Since the hyper-volume of a hypercube of side L is L^4 and the surface volume
is 8L^3, what about a hyper rectangular box? I can see the surface volume would
be 8(L*W*H) but what would the hyper volume be?

2. ## Re: hyper-rectangular box volume

wouldn't there be a fourth dimension to your hyper rectangular box?

Call it $H^\prime$

I'm no expert but I'd imagine the hypervolume is then $L*W*H*H^\prime$

3. ## Re: hyper-rectangular box volume

Yup, that's why it's a hyper box, it is 4 dimensional. But with the hypercube
(tesseract) it's easier to see because each of the hypercube's edges is the
same length, so there's no confusion that hyper volume is L^4. But with the
hyper rectangular box each of the edges are a different length so which one
do you use for the hyper volume?

From what I understand, each 'surface' of a hypercube is a 3D cube. So if it's
not a hypercube but a hyper rectangular box then each 'surface' of it would be a
3D rectangular box. And if L, W and H are each different... that's where my
confusion comes in about the hyper volume.

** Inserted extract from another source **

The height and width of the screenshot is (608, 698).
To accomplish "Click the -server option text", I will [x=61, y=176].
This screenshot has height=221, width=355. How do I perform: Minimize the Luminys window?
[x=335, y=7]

4. ## Re: hyper-rectangular box volume

Originally Posted by mnh001
Yup, that's why it's a hyper box, it is 4 dimensional. But with the hypercube
(tesseract) it's easier to see because each of the hypercube's edges is the
same length, so there's no confusion that hyper volume is L^4. But with the
hyper rectangular box each of the edges are a different length so which one
do you use for the hyper volume?

From what I understand, each 'surface' of a hypercube is a 3D cube. So if it's
not a hypercube but a hyper rectangular box then each 'surface' of it would be a
3D rectangular box. And if L, W and H are each different... that's where my
confusion comes in about the hyper volume.
Romsek answered that confusion. For surface volume, it would be $2(L\cdot W \cdot H + L\cdot W\cdot H' + L\cdot H\cdot H' + W\cdot H\cdot H')$. When $L = W = H = H'$, you get the special case: $2(L^3+L^3+L^3+L^3) = 8L^3$. For hyper volume, you have $L\cdot W\cdot H\cdot H' = L^4$.

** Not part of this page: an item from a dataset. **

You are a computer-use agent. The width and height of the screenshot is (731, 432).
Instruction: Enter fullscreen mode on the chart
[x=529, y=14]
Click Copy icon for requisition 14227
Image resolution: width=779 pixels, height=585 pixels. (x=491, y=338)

5. ## Re: hyper-rectangular box volume

Oh, so even the 3D boxes that make up the surfaces have a 4th component?
Wow, hard to wrap the head around.

6. ## Re: hyper-rectangular box volume

Originally Posted by mnh001
Oh, so even the 3D boxes that make up the surfaces have a 4th component?
Wow, hard to wrap the head around.
Not exactly. They have 3 components chosen from a possible 4. The different "surfaces" will have different sets of 3.

7. ## Re: hyper-rectangular box volume

Hmm, ok I think. Let's try an example.

If I have a 3D box that is 3 by 5 by 9 and I translate it up to the 4th
dimension, the L, W and H will still be 3, 5 and 9, yes? So then what
will the H' be? Or do I not translate up but assign the edges of the
4D box, say 3 by 5 by 9 by 11?

8. ## Re: hyper-rectangular box volume

"Picturing" higher dimensional objects is typically easiest with simple objects, like simplices:

https://en.wikipedia.org/wiki/Simplex

9. ## Re: hyper-rectangular box volume

Interesting page. Simple? Not really. Kinda above my level. But I did get what I needed from the previous posts. Thanks.

10. ## Re: hyper-rectangular box volume

Originally Posted by mnh001
Hmm, ok I think. Let's try an example.

If I have a 3D box that is 3 by 5 by 9 and I translate it up to the 4th
dimension, the L, W and H will still be 3, 5 and 9, yes? So then what
will the H' be? Or do I not translate up but assign the edges of the
4D box, say 3 by 5 by 9 by 11?
$H^\prime$ can be whatever you want it to be provided it's positive.

11. ## Re: hyper-rectangular box volume

Originally Posted by romsek
$H^\prime$ can be whatever you want it to be provided it's positive.
Awww! Where's the fun in that?

-Dan

12. ## Re: hyper-rectangular box volume

Yes, I figured on that. But aww gee, can't I have a hyperbox of -1? That guy in the poem had a cube of -1.

13. ## Re: hyper-rectangular box volume

Originally Posted by mnh001
Yes, I figured on that. But aww gee, can't I have a hyperbox of -1? That guy in the poem had a cube of -1.